Dear Mr. Mornington:
I do believe the filthy little urchin delivering this note to you is the same that trotted your cleverly-disguised letters to my door. Unfortunately, sir, identifying you as the sender was a simple matter, as was verifying the authenticity of the missives from my neice and her…companion.
That said, I must commend you on the level of skill and craftiness with which you dispatched your plan. One can only assume, however, that the ruse was nothing more than an effort to save yourself a few dollars on liquor. For shame, man; have some honor! A wager won is a wager won.
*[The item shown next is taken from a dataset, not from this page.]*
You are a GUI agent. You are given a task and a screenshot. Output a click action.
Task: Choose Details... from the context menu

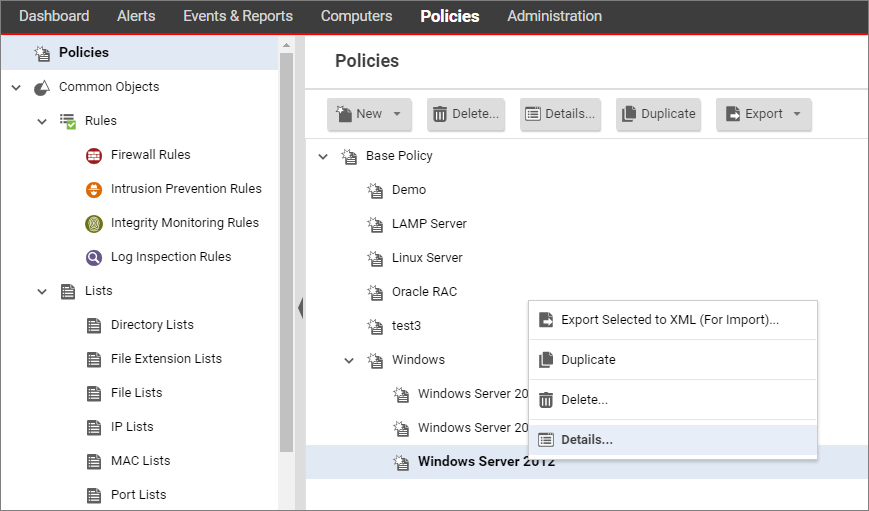[587, 440]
You would be well-advised to reserve duplicitous dealings for matters of grave importance rather than petty avoidance. This advice holds regardless of the character to whom you owe a debt, which, alas, must be a challenge.
At this point in time, I will assume you had no hand in the effort to pronounce Mr. Lighthouse deceased, and that your rumor-mongering was self-serving. Since you have nothing to gain but a fatter ledger, this is a simple deduction. Halting the death-certification paperwork begun by my solicitor in City Hall was easily done in any case (with a few well-placed coins), so I bear you no ill will. In fact, I look forward with some eagerness to your next musical presentation.
With utmost sincerity,
Mrs. Abigail Sharp
P.S. – Have I mentioned that I’m in my sixties?